- Coat of arms
- Coordinates (Ruda-Huta): 51°14′N 23°34′E﻿ / ﻿51.233°N 23.567°E
- Country: Poland
- Voivodeship: Lublin
- County: Chełm County
- Seat: Ruda-Huta

Area
- • Total: 112.48 km^{2} (43.43 sq mi)

Population (2006)
- • Total: 4,813
- • Density: 43/km^{2} (110/sq mi)
- Website: http://www.ruda-huta.lubelskie.pl/

= Gmina Ruda-Huta =

Gmina Ruda-Huta is a rural gmina (administrative district) in Chełm County, Lublin Voivodeship, in eastern Poland, on the border with Ukraine. Its seat is the village of Ruda-Huta, which lies approximately 11 km north-east of Chełm and 70 km east of the regional capital Lublin.
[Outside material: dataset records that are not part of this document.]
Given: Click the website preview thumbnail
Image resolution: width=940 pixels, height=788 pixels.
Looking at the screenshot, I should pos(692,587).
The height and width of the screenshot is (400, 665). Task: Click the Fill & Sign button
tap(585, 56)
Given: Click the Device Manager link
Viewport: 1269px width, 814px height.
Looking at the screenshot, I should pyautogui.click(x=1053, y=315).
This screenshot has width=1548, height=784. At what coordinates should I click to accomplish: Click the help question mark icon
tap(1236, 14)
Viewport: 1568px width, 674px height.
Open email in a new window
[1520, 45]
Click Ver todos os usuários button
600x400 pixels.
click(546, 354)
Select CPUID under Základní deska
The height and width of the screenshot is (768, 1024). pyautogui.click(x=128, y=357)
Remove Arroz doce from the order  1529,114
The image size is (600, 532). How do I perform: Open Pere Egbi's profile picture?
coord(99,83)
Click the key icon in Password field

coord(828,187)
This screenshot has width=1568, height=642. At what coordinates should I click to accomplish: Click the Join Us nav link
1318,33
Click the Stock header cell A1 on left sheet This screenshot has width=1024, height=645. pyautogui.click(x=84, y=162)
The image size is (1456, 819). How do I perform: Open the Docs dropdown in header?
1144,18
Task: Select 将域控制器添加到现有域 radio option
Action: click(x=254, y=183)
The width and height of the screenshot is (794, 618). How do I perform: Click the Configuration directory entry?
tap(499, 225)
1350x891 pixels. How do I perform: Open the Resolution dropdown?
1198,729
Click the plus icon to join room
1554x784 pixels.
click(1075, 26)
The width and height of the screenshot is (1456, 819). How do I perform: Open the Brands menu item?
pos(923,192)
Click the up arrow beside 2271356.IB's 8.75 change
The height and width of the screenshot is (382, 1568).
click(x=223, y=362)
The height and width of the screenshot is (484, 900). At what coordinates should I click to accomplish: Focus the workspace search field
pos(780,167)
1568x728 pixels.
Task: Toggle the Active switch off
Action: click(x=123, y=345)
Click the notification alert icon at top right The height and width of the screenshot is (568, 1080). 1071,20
The gmina covers an area of 112.48 km2, and as of 2006 its total population is 4,813.

==Villages==
Gmina Ruda-Huta contains the villages and settlements of Chromówka, Dobryłów, Gdola, Gotówka, Hniszów, Jazików, Karolinów, Leśniczówka, Poczekajka, Ruda, Ruda-Huta, Ruda-Opalin, Rudka, Żalin and Zarudnia.

==Neighbouring gminas==
Gmina Ruda-Huta is bordered by the gminas of Chełm, Dorohusk, Sawin and Wola Uhruska. It also borders Ukraine.